As I write this, the year 2001 itself is almost breathing down my neck and yet all that we've really sent beyond Jupiter is a note from Carl Sagan and a tape of Glenn Gould playing Bach. We're not even remotely in any condition to send any people that far, and certainly not as far as "Beyond the infinite." And yet even if its predictions might strike some as a little hokey, 2001 remains a supremely moving and farsighted cinematic milestone.
When Bowman does aim his space pod at the shiny black monolith and watch light itself bend all around him, we can be eternally thankful that he has taken us along. After a few minutes of all those bright lights and colors slipping by us we are all infantilized into star children ourselves, looking at it all as if we just entered life, and it's only some kind of decorum somewhere in our brain stem that keeps us from crying out like a baby, or else it's the Legetti music that is screaming out so loud and piercing, overpowering the sound system in the theatre to the point that you hear a shower of sparks, clicks, or is that the scream that we were going to make anyway so just let the music do it all. Have we seen this, or haven't we. Is that something familiar in that long string of light, that bend, that landscape driven by a new spectrum of colors. Is that what happens when light passes thru a spectrum or are those the eyes of the beings that are standing over us, checking out the brand new spanking thing that they just birthed.
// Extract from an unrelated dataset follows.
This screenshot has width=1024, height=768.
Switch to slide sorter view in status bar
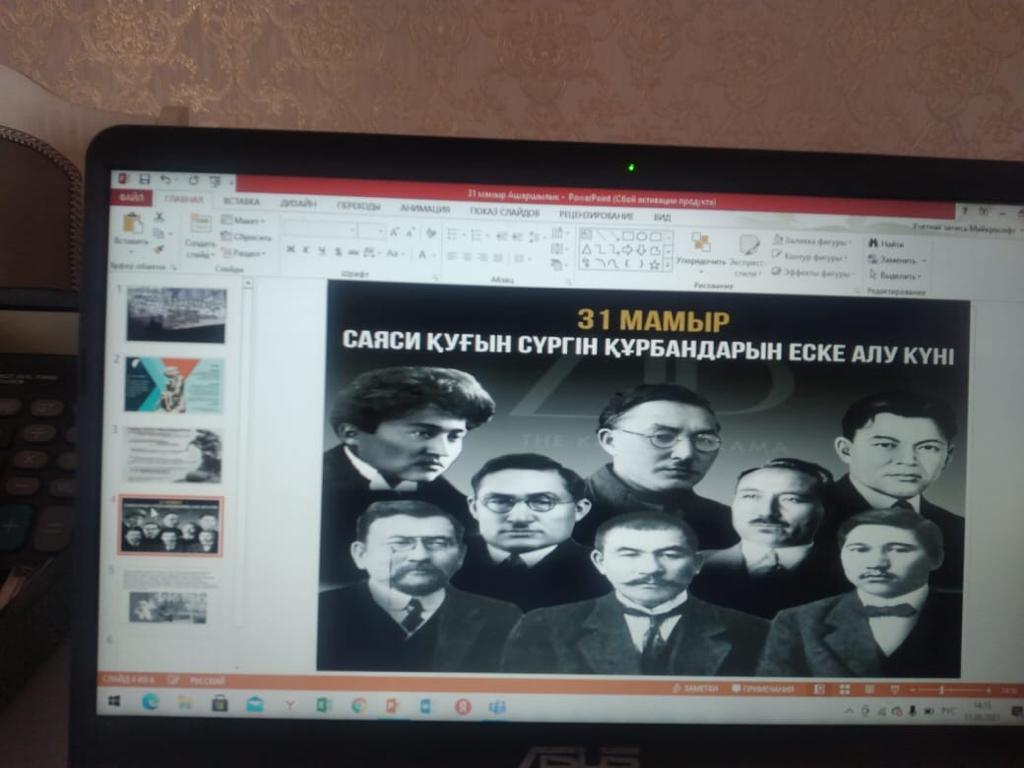tap(844, 690)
After Hal the computer is switched off and we get a little bit of narrative via a tape to fill us in on some of the plot points, 2001 sets aside any attempt to be like the typical Hollywood film and takes us on a journey that leaves us filling in all the blanks. Stanley Kubrick fed off the 16mm experiments of the early sixties to give us a bit of big money abstraction, a few minutes of multicolored underground filmmaking on the walls of our local movie house, or on our TV set at home. He takes us on a journey into new realms of story-telling, a way of beginning and ending that dispenses with "Once upon a time," and "They lived happily ever after," but that still seems to touch and move us. We leave the film dazed but perhaps it is a good kind of dazed, not a frustrated freak-out that you get because your bus isn't coming or your life is breaking down, but the freak-out that comes when you begin to realize how small and large your place in the Universe is, and to what wonderful possibilities that thought can take you.